▸ WHAT THE TASK ASKS
How many lines in the records below contain the string "click"? Case matters. Reply with only the number.

▸ RECORDED DATA
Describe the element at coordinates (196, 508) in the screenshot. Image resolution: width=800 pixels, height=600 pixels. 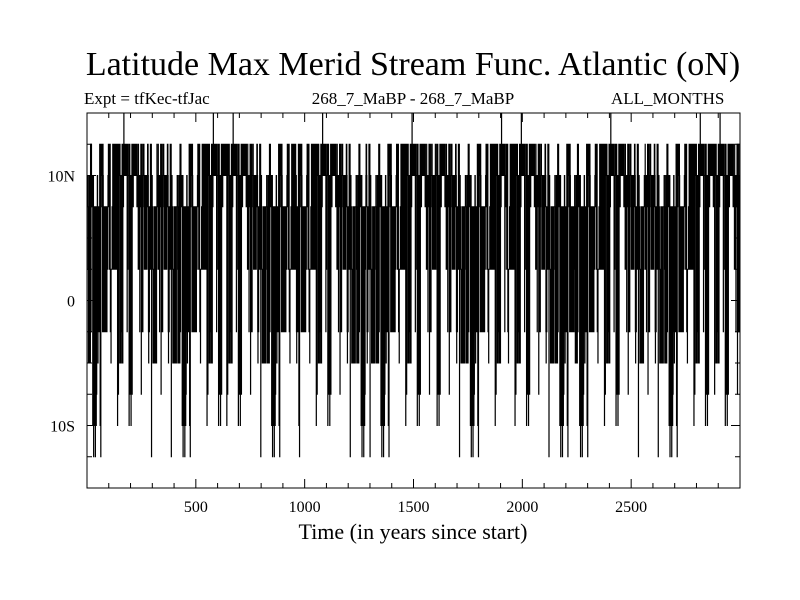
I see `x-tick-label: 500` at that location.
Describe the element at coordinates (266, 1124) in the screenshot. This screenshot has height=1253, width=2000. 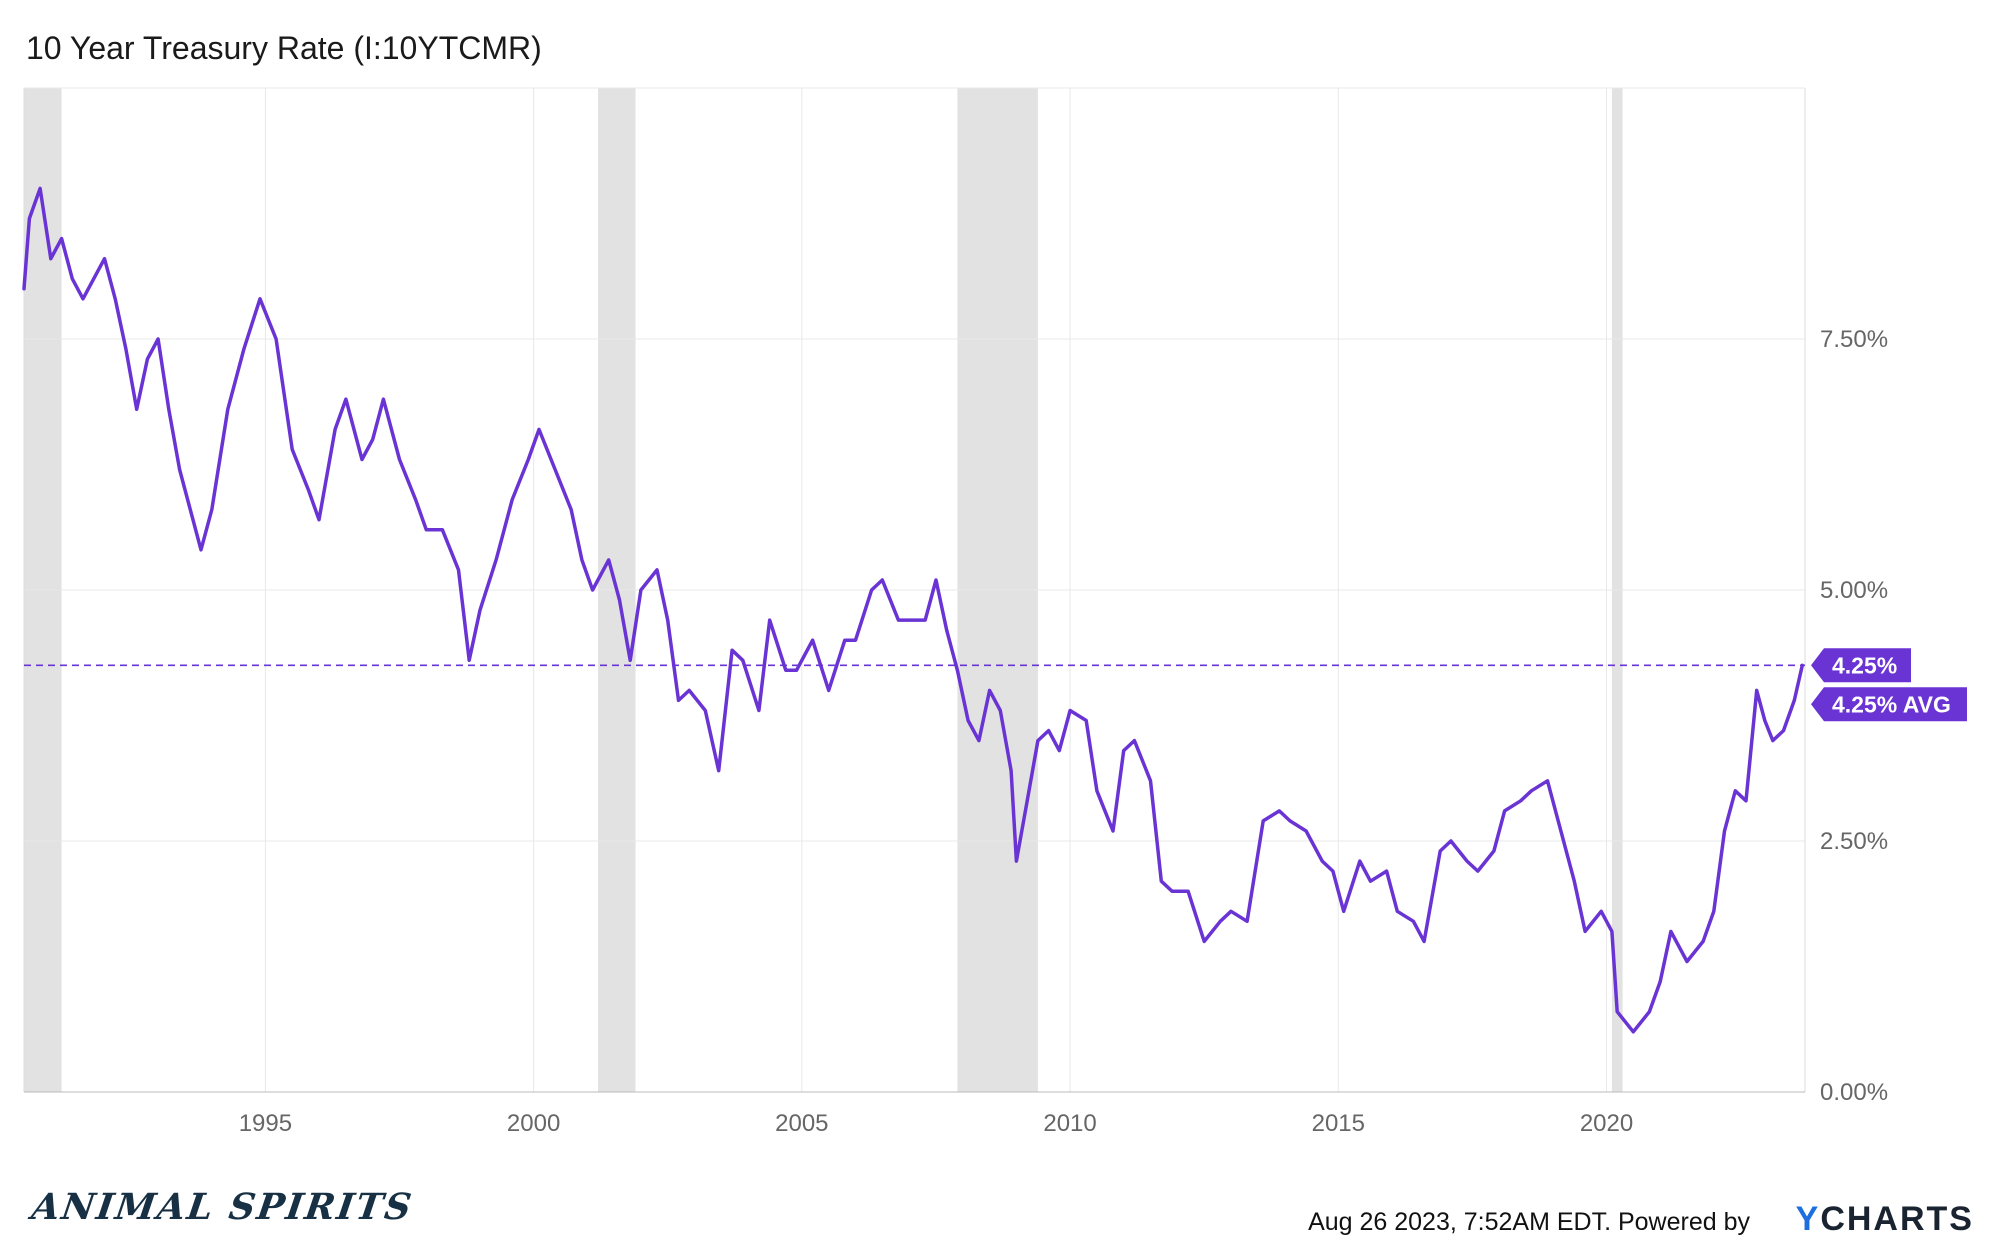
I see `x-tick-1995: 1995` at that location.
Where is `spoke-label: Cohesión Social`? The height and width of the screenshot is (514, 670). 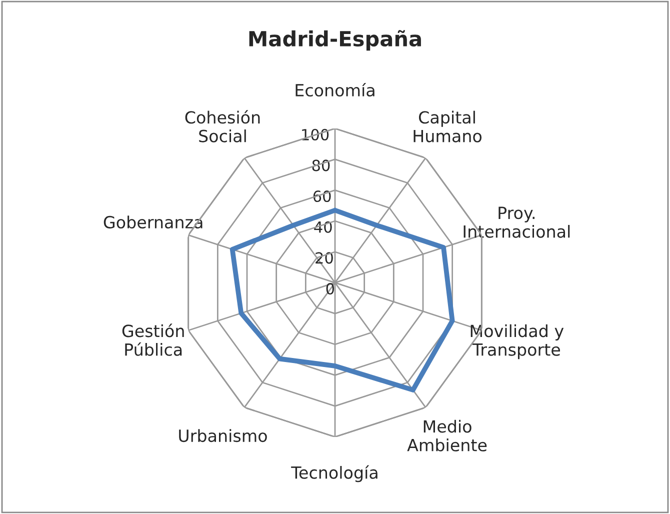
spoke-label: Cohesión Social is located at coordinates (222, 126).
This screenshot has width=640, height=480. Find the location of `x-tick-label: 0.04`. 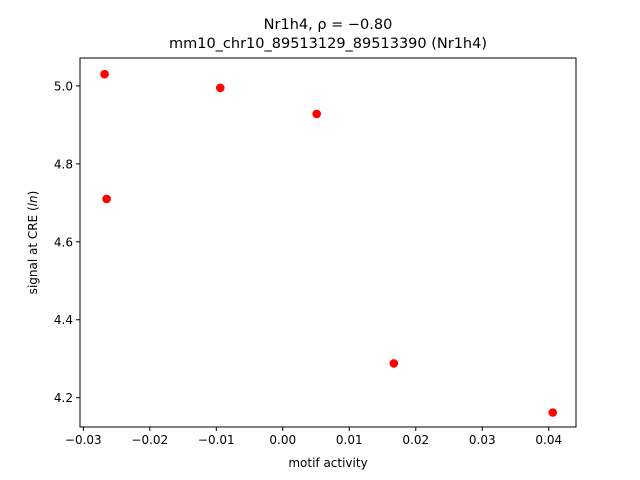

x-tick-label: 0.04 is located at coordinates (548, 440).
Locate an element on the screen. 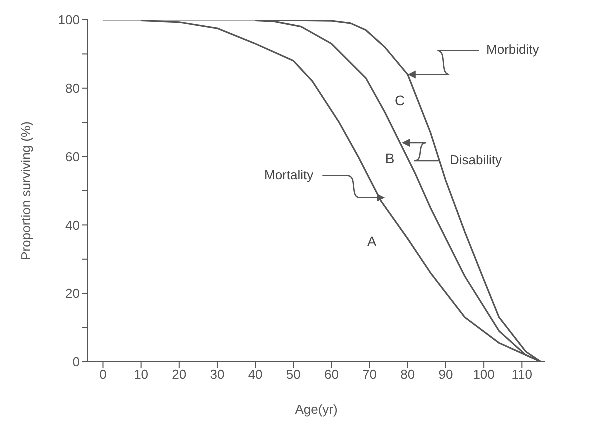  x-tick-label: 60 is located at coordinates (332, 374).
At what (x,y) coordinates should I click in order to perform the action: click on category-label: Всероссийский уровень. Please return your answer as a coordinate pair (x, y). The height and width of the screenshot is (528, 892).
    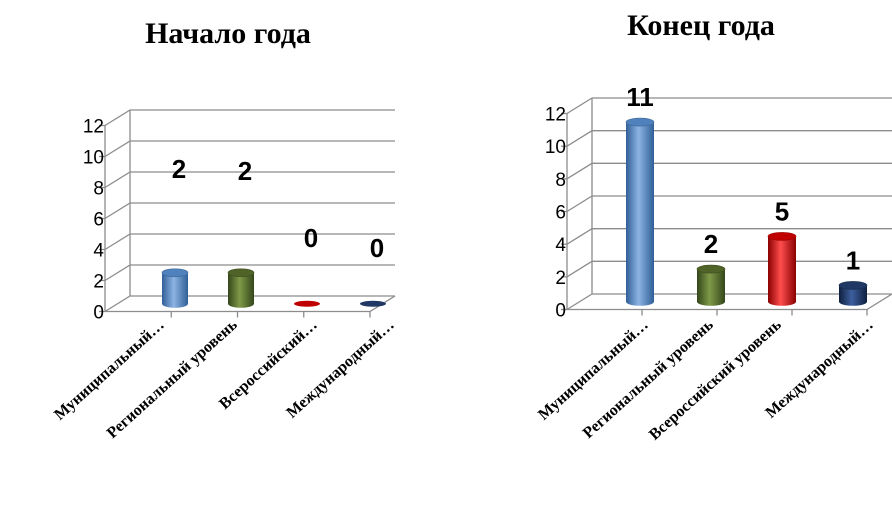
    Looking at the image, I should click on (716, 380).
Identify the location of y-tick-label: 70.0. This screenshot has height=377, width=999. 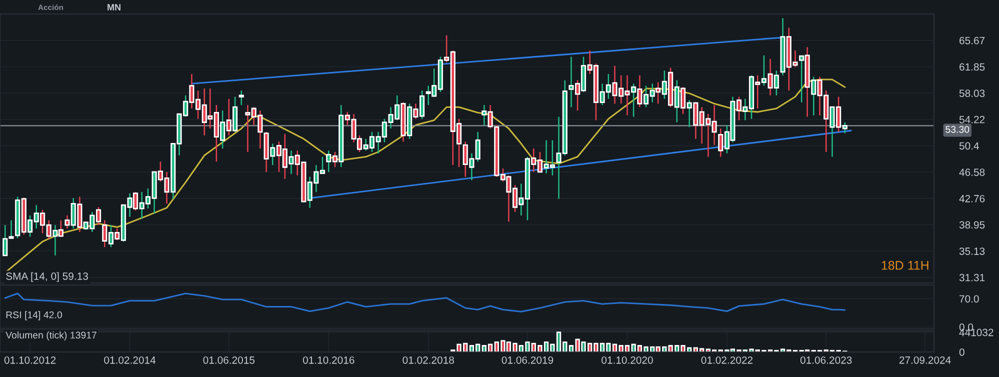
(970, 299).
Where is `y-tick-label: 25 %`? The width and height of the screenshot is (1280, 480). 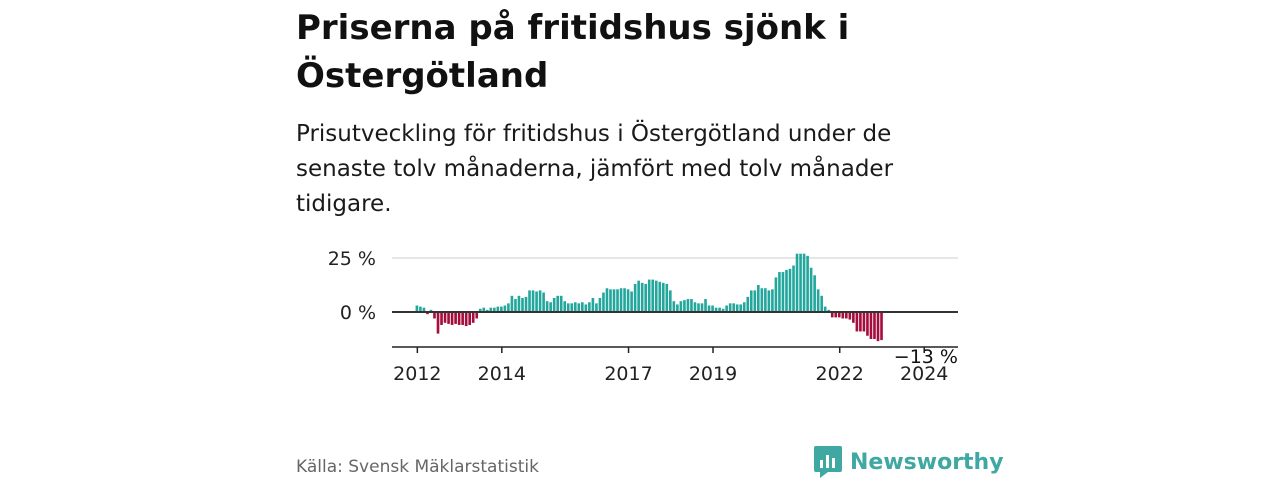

▸ FINISHED TASK
2